I'm very much in favor of TS support directly in node. vitest has made it easier these days, but I've lost too much time over the years getting the balance just right when configuring test environments for .ts files.
trpc and ts-rest are a different animal in my opinion. I'm happy to use either one but won't deal with them in production. For trpc that's mainly due to the lack of owning API URLs and being able to more clearly manage deprecating old URLs gracefully.
For ts-rest I just tend to prefer owning that setup myself, usually with zod and shared typings for API request/response pairs. It also does irk me every time I import what is clearly an RPC tool named "-rest"
i switched to python a while ago. it has batteries included. i feel so much better now that i dont have to debug all the quirks of a half-baked system.
I work with Node every day, and the library ecosystem is a nightmare. Just keeping a project from falling apart takes a huge amount of effort. Libraries are either abandoned when the author moves on, or they push major releases almost every month. And there’s a new CVE practically every week.
Python libraries are much more stable and reliable.
> Just keeping a project from falling apart takes a huge amount of effort
I think the culture of importing libraries with lots of dependencies is a big contributor.

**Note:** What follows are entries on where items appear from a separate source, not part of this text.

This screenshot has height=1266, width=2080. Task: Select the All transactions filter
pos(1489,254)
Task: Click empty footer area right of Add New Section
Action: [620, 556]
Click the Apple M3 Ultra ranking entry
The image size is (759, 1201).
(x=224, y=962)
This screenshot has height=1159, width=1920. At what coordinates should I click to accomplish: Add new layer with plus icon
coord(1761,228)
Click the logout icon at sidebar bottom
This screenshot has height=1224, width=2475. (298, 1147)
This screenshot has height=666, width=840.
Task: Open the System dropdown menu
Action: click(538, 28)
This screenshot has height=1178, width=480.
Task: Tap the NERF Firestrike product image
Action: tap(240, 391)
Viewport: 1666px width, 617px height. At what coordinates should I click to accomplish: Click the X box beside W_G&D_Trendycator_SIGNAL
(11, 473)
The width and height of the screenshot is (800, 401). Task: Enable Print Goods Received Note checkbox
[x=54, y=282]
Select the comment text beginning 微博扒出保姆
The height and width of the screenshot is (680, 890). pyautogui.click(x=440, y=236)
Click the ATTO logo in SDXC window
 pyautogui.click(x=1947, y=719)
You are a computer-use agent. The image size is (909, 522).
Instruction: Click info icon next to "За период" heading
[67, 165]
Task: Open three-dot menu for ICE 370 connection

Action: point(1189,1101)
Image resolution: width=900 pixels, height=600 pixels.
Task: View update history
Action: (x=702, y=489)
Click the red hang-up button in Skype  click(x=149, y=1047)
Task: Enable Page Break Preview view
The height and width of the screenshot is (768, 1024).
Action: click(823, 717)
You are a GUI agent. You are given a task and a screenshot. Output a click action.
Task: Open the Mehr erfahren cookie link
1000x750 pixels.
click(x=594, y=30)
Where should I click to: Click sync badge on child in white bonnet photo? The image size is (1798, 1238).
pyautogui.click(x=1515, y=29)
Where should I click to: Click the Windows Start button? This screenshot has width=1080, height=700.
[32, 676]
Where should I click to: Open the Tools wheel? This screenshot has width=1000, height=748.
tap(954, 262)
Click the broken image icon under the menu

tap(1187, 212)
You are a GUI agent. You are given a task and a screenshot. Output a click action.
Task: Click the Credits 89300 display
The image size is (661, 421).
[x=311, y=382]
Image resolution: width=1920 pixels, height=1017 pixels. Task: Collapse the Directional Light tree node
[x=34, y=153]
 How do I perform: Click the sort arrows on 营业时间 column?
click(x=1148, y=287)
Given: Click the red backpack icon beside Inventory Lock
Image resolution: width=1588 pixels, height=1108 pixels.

> Libraries are either abandoned when the author moves on
This applies to any OSS project. Generally speaking popular abandoned libraries get forked.
> or they push major releases almost every month
This sounds like a very bad library to use. I would not recommend having this type of library as a dependency in Node or even in Python for that matter.
> Python libraries are much more stable and reliable.
Not sure what would make python libraries magically more stable and more reliable. Maybe libraries with minimal dependencies would could be the reason. That is why I recommend 0 or minimal dependecy libraries for node.
I work with both node and python. I agree with you on node, it is a dependency disaster. But regarding python the problem is not with the libraries themselves but in the circus of pip vs conda vs poetry vs pipenv vs uv vs ...
It doesn’t. The comment you’re replying to is referring to tsx, the package that lets you execute ts files, not to running files with the tsx extension.
I've had a notion that LLMs can read Typescript types much better, than JSON schema types.
So, I've been tinkering around with a library that can generate schemas for structured JSON outputs, according to a Typescript-like custom schema definition: https://github.com/nadeesha/structlm
So far, I've been seeing promising results with accuracy on-par or better, but using 20-40% less tokens than JSON schemas.
A heat shield has some leakage of heat that the people inside know that there's heat, but enough cover that the team is shielded somewhat.